### SOURCE TEXT
If a brain malfunction can serve to excuse crime, then the even rarer brain superior function should serve to end all above average paychecks.

Prof. Berman has twice my IQ, albeit attenuated by his legal education. I can probably show a physical difference in his brain on PET scan, validating my point better than this proposed new syndrome. I bet the syndrome goes away if the person is given what she wants, after bullying others. Prof. Berman's brain stays cool when problem solving. Mine overheats and sputters during problem solving, according to this study.

http://findarticles.com/p/articles/mi_m1200/is_n15_v146/ai_15824131/

What does he make? 5 to 10 times the average salary. No more. His intelligence is involuntary/voluntary. It is involuntary in his being handed a great brain at birth, and voluntary in that he chose to use it, and studied hard. He should be not be rewarded for his semi-voluntary perfect grade averages, book writings, and charismatic, life changing teaching ability. He needs to be paid $50K, like everyone else regular.

Records excerpted from a collection:
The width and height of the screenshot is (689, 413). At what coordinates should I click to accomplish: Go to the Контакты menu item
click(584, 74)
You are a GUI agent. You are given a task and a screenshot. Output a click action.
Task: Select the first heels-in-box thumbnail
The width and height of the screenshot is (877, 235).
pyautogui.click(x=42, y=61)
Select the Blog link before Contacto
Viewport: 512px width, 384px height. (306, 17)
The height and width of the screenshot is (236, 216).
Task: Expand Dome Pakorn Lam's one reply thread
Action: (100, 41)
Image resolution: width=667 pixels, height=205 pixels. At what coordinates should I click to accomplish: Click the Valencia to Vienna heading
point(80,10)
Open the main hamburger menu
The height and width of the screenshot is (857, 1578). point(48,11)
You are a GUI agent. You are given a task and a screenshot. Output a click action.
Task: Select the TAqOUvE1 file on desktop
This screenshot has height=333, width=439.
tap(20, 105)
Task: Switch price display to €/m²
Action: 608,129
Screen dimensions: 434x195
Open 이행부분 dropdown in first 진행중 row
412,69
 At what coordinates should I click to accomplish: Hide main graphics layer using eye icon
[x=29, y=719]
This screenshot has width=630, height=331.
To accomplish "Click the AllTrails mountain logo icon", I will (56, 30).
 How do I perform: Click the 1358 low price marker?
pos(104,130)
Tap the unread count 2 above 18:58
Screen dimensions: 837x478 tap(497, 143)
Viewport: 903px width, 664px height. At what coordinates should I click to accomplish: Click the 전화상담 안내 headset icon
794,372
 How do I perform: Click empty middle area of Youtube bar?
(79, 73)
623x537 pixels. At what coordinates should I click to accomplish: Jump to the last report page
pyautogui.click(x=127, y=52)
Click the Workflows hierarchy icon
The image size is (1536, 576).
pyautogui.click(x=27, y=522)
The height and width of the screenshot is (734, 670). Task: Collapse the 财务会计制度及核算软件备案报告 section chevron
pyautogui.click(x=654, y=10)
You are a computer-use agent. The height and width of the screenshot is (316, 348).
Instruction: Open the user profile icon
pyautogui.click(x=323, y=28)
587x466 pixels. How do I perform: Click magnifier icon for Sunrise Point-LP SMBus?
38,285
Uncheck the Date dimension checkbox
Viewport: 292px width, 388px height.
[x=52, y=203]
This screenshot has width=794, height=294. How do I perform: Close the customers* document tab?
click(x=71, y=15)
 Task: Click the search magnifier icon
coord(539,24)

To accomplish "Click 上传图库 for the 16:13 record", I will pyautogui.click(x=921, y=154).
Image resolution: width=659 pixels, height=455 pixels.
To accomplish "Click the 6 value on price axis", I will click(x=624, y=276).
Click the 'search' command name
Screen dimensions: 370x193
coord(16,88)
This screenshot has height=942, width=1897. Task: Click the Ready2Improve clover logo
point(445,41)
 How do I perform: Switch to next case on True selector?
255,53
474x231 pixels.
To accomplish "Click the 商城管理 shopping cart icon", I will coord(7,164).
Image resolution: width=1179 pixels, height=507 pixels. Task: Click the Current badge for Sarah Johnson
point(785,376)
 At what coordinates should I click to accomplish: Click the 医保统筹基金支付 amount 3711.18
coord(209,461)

### TASKS FOR THIS EXERCISE
• A. Reproduce the part of the text on brain function and pay starting with "What does he" and going on through "everyone else regular.".
• B. List each thing that the text on brain function and pay says Prof. Berman should not be rewarded for.

### RESPONSES TO THE TASKS
• A.
What does he make? 5 to 10 times the average salary. No more. His intelligence is involuntary/voluntary. It is involuntary in his being handed a great brain at birth, and voluntary in that he chose to use it, and studied hard. He should be not be rewarded for his semi-voluntary perfect grade averages, book writings, and charismatic, life changing teaching ability. He needs to be paid $50K, like everyone else regular.

• B.
- semi-voluntary perfect grade averages
- book writings
- charismatic, life changing teaching ability